_PROBLEM TO SOLVE_
Whenever the word "Task" turns up in a line below, that line should be copied.

- Opening Delimiter -

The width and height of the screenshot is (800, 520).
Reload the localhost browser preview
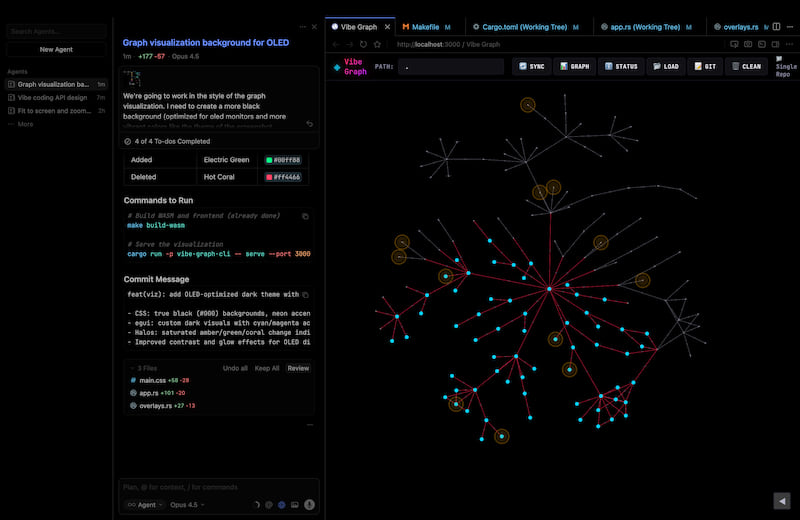click(363, 44)
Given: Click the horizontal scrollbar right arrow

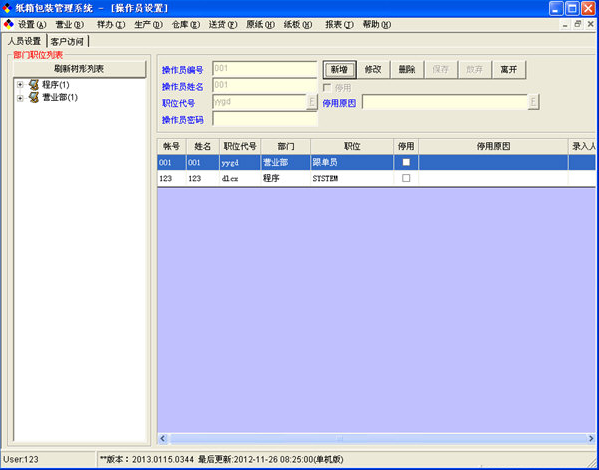Looking at the screenshot, I should pos(591,438).
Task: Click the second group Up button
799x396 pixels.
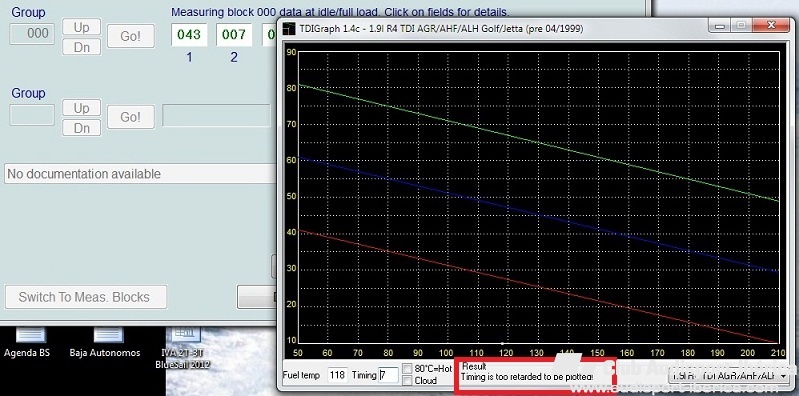Action: point(82,108)
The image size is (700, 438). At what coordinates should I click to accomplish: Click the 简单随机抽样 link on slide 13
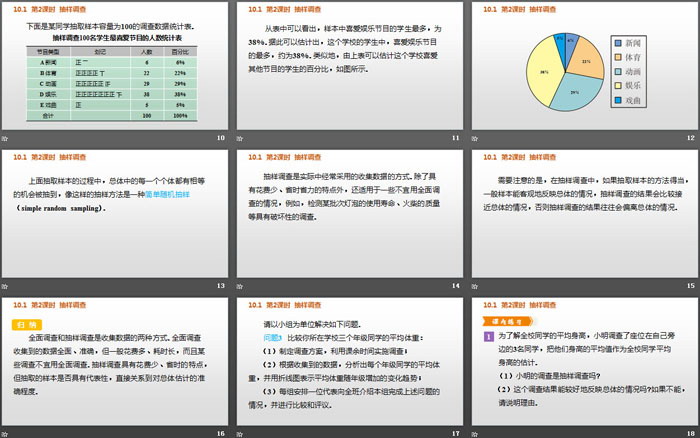tap(179, 196)
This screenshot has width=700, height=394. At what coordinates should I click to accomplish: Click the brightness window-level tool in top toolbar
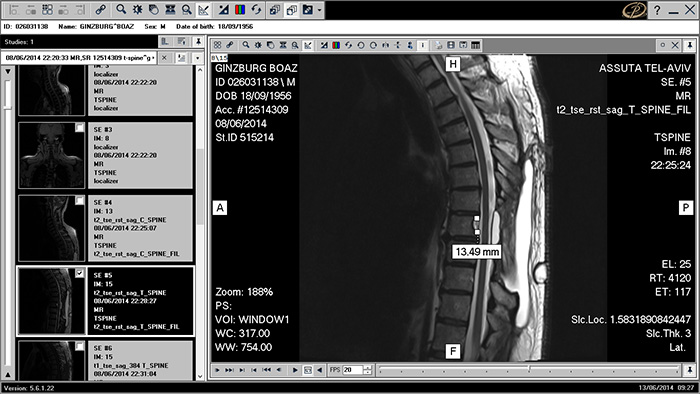(x=138, y=9)
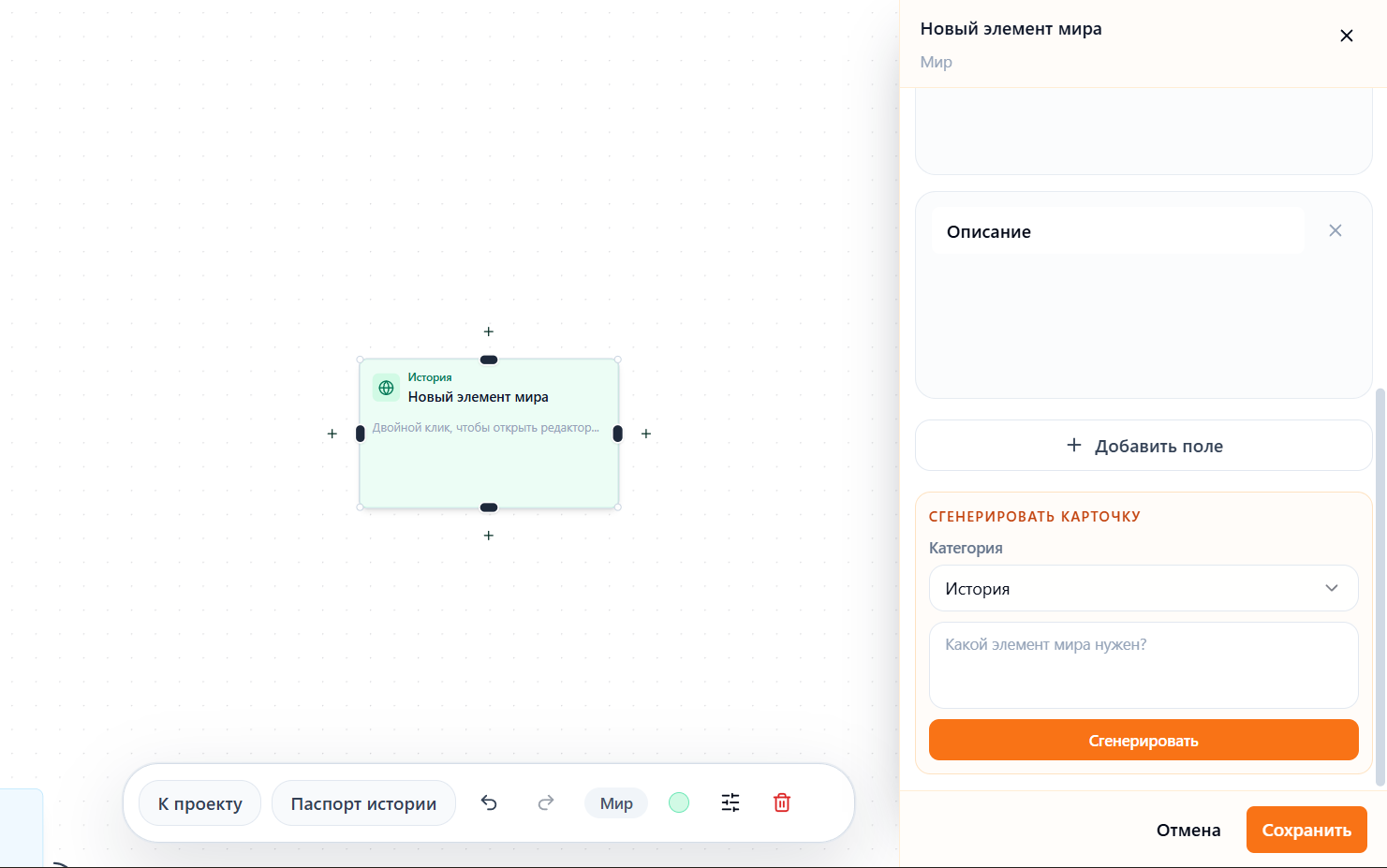Go back via К проекту button
The image size is (1387, 868).
199,803
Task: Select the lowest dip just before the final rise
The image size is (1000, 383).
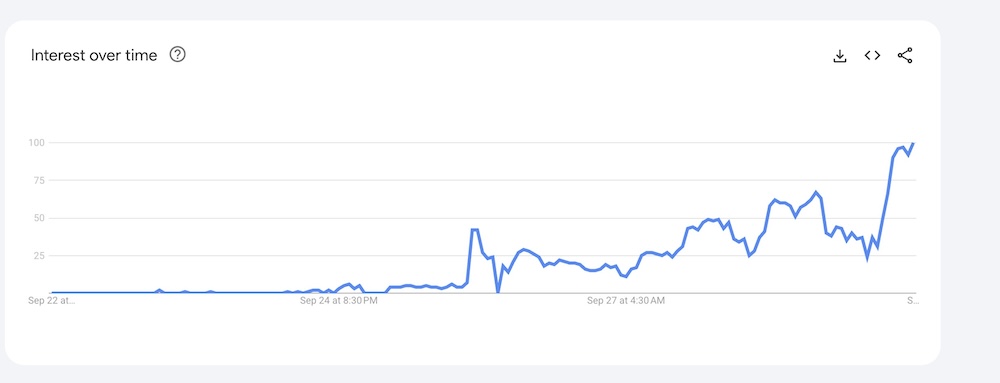Action: 867,257
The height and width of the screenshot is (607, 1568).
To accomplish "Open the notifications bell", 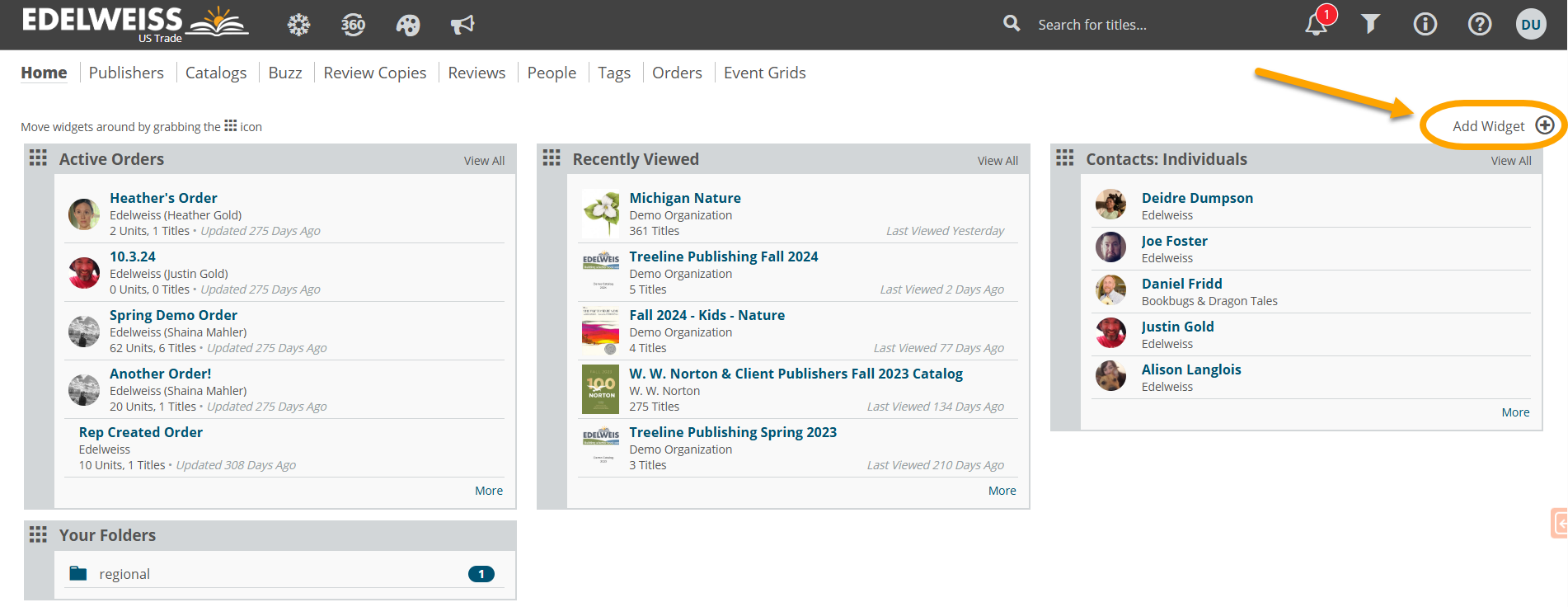I will point(1316,25).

- Closing Delimiter -

_YOUR SOLUTION_
Task: Click the second group Up button
Task: Select the lowest dip just before the final rise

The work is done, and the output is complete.